* What this task involves:
Transcribe the data that follows, exactly and in full.

* Material for this exercise:
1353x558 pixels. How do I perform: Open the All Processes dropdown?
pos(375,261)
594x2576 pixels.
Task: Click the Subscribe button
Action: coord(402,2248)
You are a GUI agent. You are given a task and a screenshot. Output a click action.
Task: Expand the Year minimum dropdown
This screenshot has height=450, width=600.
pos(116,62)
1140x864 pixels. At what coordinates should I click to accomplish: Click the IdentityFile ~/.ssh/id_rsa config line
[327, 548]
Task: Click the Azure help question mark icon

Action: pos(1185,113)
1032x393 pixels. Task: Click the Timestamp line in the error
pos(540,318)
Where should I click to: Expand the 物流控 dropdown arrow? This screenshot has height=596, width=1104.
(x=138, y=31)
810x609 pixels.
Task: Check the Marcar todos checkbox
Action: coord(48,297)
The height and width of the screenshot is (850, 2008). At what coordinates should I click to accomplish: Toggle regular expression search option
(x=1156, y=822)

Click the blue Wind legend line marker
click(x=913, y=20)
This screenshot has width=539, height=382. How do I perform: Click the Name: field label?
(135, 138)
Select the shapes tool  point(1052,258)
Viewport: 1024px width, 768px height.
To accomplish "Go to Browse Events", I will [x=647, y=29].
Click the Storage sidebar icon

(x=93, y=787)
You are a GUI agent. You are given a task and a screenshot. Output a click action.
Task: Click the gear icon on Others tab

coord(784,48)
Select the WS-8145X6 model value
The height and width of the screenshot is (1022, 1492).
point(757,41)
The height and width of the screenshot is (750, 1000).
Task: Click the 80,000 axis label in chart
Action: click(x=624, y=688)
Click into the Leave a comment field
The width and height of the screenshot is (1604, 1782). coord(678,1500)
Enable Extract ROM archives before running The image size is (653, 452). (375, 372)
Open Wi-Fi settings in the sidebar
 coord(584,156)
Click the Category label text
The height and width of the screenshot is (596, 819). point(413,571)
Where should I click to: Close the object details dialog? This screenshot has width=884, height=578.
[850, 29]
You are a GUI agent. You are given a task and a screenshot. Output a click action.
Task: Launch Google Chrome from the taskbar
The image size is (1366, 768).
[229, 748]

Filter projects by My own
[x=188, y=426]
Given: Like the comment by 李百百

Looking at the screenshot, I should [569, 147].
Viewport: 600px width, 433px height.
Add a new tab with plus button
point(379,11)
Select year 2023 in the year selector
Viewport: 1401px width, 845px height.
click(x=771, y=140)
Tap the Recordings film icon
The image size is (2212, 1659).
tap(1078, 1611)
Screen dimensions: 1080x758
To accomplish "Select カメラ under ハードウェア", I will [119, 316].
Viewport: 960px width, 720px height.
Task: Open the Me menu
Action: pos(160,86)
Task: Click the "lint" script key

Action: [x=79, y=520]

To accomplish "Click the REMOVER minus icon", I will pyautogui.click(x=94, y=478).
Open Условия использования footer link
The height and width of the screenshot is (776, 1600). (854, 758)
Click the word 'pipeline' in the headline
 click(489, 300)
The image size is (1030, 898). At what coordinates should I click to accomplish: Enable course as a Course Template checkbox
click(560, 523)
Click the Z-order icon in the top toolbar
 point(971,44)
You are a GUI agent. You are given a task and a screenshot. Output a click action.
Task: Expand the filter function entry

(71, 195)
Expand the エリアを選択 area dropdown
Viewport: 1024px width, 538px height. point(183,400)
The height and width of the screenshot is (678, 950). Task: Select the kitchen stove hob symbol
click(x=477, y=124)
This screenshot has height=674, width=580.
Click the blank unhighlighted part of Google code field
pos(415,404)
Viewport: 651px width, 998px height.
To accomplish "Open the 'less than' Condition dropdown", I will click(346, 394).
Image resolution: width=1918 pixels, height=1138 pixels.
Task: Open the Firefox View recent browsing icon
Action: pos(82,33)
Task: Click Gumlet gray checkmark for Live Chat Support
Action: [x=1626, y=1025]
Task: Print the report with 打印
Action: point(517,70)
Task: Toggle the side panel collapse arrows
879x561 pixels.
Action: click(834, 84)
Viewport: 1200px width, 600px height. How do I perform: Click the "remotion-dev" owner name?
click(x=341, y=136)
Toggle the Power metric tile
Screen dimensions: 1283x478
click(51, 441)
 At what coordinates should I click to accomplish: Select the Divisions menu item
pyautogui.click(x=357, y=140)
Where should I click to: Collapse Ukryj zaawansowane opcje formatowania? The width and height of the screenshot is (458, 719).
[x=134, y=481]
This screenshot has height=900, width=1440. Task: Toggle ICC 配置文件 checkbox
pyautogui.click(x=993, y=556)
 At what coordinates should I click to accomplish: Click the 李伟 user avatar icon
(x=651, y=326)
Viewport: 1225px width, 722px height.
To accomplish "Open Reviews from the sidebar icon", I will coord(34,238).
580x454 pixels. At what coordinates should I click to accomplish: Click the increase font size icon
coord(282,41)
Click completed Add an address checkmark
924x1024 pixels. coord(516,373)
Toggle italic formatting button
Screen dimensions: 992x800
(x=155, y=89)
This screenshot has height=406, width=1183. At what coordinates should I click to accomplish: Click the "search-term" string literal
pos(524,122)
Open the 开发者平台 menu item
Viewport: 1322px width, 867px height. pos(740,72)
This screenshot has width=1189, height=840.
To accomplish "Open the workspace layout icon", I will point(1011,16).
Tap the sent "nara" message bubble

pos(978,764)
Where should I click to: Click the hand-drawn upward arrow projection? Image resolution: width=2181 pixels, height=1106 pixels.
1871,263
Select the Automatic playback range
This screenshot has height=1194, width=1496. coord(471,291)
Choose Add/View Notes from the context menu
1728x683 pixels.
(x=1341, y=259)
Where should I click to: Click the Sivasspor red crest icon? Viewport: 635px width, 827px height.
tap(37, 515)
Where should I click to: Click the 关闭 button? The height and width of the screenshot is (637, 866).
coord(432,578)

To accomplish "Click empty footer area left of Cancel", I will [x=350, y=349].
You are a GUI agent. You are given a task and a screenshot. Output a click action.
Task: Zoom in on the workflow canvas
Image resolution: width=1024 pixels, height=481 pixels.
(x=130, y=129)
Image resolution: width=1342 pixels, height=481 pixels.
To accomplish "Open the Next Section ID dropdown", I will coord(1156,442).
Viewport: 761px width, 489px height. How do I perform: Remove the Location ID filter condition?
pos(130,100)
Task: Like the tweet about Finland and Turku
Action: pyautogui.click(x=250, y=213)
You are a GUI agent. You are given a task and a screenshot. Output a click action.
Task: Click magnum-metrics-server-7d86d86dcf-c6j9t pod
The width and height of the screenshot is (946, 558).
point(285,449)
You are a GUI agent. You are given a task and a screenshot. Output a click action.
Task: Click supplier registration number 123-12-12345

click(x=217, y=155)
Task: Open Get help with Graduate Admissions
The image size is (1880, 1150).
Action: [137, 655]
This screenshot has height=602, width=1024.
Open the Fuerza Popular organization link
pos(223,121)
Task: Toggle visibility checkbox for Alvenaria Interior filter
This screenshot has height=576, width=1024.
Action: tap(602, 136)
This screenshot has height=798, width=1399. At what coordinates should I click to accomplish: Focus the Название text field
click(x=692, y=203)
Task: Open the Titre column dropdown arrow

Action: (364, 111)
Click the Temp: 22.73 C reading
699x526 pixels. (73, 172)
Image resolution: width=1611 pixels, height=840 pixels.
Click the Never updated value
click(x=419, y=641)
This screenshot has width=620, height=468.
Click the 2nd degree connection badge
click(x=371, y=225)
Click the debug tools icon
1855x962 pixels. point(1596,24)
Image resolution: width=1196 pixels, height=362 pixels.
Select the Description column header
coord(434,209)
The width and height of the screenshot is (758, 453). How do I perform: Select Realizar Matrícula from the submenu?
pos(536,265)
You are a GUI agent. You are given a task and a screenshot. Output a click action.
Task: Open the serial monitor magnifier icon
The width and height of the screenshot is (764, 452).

* Exercise result:
1353x558 pixels. How do I perform: Open the All Processes dropdown?
pos(375,261)
594x2576 pixels.
Task: Click the Subscribe button
Action: coord(402,2248)
You are a GUI agent. You are given a task and a screenshot. Output a click action.
Task: Expand the Year minimum dropdown
This screenshot has height=450, width=600.
pos(116,62)
1140x864 pixels. At what coordinates should I click to accomplish: Click the IdentityFile ~/.ssh/id_rsa config line
[327, 548]
Task: Click the Azure help question mark icon

Action: pos(1185,113)
1032x393 pixels. Task: Click the Timestamp line in the error
pos(540,318)
Where should I click to: Expand the 物流控 dropdown arrow? This screenshot has height=596, width=1104.
(x=138, y=31)
810x609 pixels.
Task: Check the Marcar todos checkbox
Action: coord(48,297)
The height and width of the screenshot is (850, 2008). At what coordinates should I click to accomplish: Toggle regular expression search option
(x=1156, y=822)

Click the blue Wind legend line marker
click(x=913, y=20)
This screenshot has width=539, height=382. How do I perform: Click the Name: field label?
(135, 138)
Select the shapes tool  point(1052,258)
Viewport: 1024px width, 768px height.
To accomplish "Go to Browse Events", I will [x=647, y=29].
Click the Storage sidebar icon

(x=93, y=787)
You are a GUI agent. You are given a task and a screenshot. Output a click action.
Task: Click the gear icon on Others tab

coord(784,48)
Select the WS-8145X6 model value
The height and width of the screenshot is (1022, 1492).
point(757,41)
The height and width of the screenshot is (750, 1000).
Task: Click the 80,000 axis label in chart
Action: click(x=624, y=688)
Click into the Leave a comment field
The width and height of the screenshot is (1604, 1782). coord(678,1500)
Enable Extract ROM archives before running The image size is (653, 452). (375, 372)
Open Wi-Fi settings in the sidebar
 coord(584,156)
Click the Category label text
The height and width of the screenshot is (596, 819). point(413,571)
Where should I click to: Close the object details dialog? This screenshot has width=884, height=578.
[850, 29]
You are a GUI agent. You are given a task and a screenshot. Output a click action.
Task: Launch Google Chrome from the taskbar
The image size is (1366, 768).
[229, 748]

Filter projects by My own
[x=188, y=426]
Given: Like the comment by 李百百

Looking at the screenshot, I should [569, 147].
Viewport: 600px width, 433px height.
Add a new tab with plus button
point(379,11)
Select year 2023 in the year selector
Viewport: 1401px width, 845px height.
click(x=771, y=140)
Tap the Recordings film icon
The image size is (2212, 1659).
tap(1078, 1611)
Screen dimensions: 1080x758
To accomplish "Select カメラ under ハードウェア", I will [119, 316].
Viewport: 960px width, 720px height.
Task: Open the Me menu
Action: pos(160,86)
Task: Click the "lint" script key

Action: [x=79, y=520]

To accomplish "Click the REMOVER minus icon", I will pyautogui.click(x=94, y=478).
Open Условия использования footer link
The height and width of the screenshot is (776, 1600). (854, 758)
Click the word 'pipeline' in the headline
 click(489, 300)
The image size is (1030, 898). At what coordinates should I click to accomplish: Enable course as a Course Template checkbox
click(560, 523)
Click the Z-order icon in the top toolbar
 point(971,44)
You are a GUI agent. You are given a task and a screenshot. Output a click action.
Task: Expand the filter function entry

(71, 195)
Expand the エリアを選択 area dropdown
Viewport: 1024px width, 538px height. point(183,400)
The height and width of the screenshot is (678, 950). Task: Select the kitchen stove hob symbol
click(x=477, y=124)
This screenshot has height=674, width=580.
Click the blank unhighlighted part of Google code field
pos(415,404)
Viewport: 651px width, 998px height.
To accomplish "Open the 'less than' Condition dropdown", I will click(346, 394).
Image resolution: width=1918 pixels, height=1138 pixels.
Task: Open the Firefox View recent browsing icon
Action: pos(82,33)
Task: Click Gumlet gray checkmark for Live Chat Support
Action: [x=1626, y=1025]
Task: Print the report with 打印
Action: point(517,70)
Task: Toggle the side panel collapse arrows
879x561 pixels.
Action: click(834, 84)
Viewport: 1200px width, 600px height. How do I perform: Click the "remotion-dev" owner name?
click(x=341, y=136)
Toggle the Power metric tile
Screen dimensions: 1283x478
click(51, 441)
 At what coordinates should I click to accomplish: Select the Divisions menu item
pyautogui.click(x=357, y=140)
Where should I click to: Collapse Ukryj zaawansowane opcje formatowania? The width and height of the screenshot is (458, 719).
[x=134, y=481]
This screenshot has height=900, width=1440. Task: Toggle ICC 配置文件 checkbox
pyautogui.click(x=993, y=556)
 At what coordinates should I click to accomplish: Click the 李伟 user avatar icon
(x=651, y=326)
Viewport: 1225px width, 722px height.
To accomplish "Open Reviews from the sidebar icon", I will coord(34,238).
580x454 pixels. At what coordinates should I click to accomplish: Click the increase font size icon
coord(282,41)
Click completed Add an address checkmark
924x1024 pixels. coord(516,373)
Toggle italic formatting button
Screen dimensions: 992x800
(x=155, y=89)
This screenshot has height=406, width=1183. At what coordinates should I click to accomplish: Click the "search-term" string literal
pos(524,122)
Open the 开发者平台 menu item
Viewport: 1322px width, 867px height. pos(740,72)
This screenshot has width=1189, height=840.
To accomplish "Open the workspace layout icon", I will point(1011,16).
Tap the sent "nara" message bubble

pos(978,764)
Where should I click to: Click the hand-drawn upward arrow projection? Image resolution: width=2181 pixels, height=1106 pixels.
1871,263
Select the Automatic playback range
This screenshot has height=1194, width=1496. coord(471,291)
Choose Add/View Notes from the context menu
1728x683 pixels.
(x=1341, y=259)
Where should I click to: Click the Sivasspor red crest icon? Viewport: 635px width, 827px height.
tap(37, 515)
Where should I click to: Click the 关闭 button? The height and width of the screenshot is (637, 866).
coord(432,578)

To accomplish "Click empty footer area left of Cancel", I will [x=350, y=349].
You are a GUI agent. You are given a task and a screenshot. Output a click action.
Task: Zoom in on the workflow canvas
Image resolution: width=1024 pixels, height=481 pixels.
(x=130, y=129)
Image resolution: width=1342 pixels, height=481 pixels.
To accomplish "Open the Next Section ID dropdown", I will coord(1156,442).
Viewport: 761px width, 489px height. How do I perform: Remove the Location ID filter condition?
pos(130,100)
Task: Like the tweet about Finland and Turku
Action: pyautogui.click(x=250, y=213)
You are a GUI agent. You are given a task and a screenshot. Output a click action.
Task: Click magnum-metrics-server-7d86d86dcf-c6j9t pod
The width and height of the screenshot is (946, 558).
point(285,449)
You are a GUI agent. You are given a task and a screenshot. Output a click action.
Task: Click supplier registration number 123-12-12345

click(x=217, y=155)
Task: Open Get help with Graduate Admissions
The image size is (1880, 1150).
Action: [137, 655]
This screenshot has height=602, width=1024.
Open the Fuerza Popular organization link
pos(223,121)
Task: Toggle visibility checkbox for Alvenaria Interior filter
This screenshot has height=576, width=1024.
Action: tap(602, 136)
This screenshot has height=798, width=1399. At what coordinates should I click to accomplish: Focus the Название text field
click(x=692, y=203)
Task: Open the Titre column dropdown arrow

Action: (364, 111)
Click the Temp: 22.73 C reading
699x526 pixels. (73, 172)
Image resolution: width=1611 pixels, height=840 pixels.
Click the Never updated value
click(x=419, y=641)
This screenshot has width=620, height=468.
Click the 2nd degree connection badge
click(x=371, y=225)
Click the debug tools icon
1855x962 pixels. point(1596,24)
Image resolution: width=1196 pixels, height=362 pixels.
Select the Description column header
coord(434,209)
The width and height of the screenshot is (758, 453). How do I perform: Select Realizar Matrícula from the submenu?
pos(536,265)
You are a GUI agent. You are given a task and a screenshot. Output a click action.
Task: Open the serial monitor magnifier icon
The width and height of the screenshot is (764, 452).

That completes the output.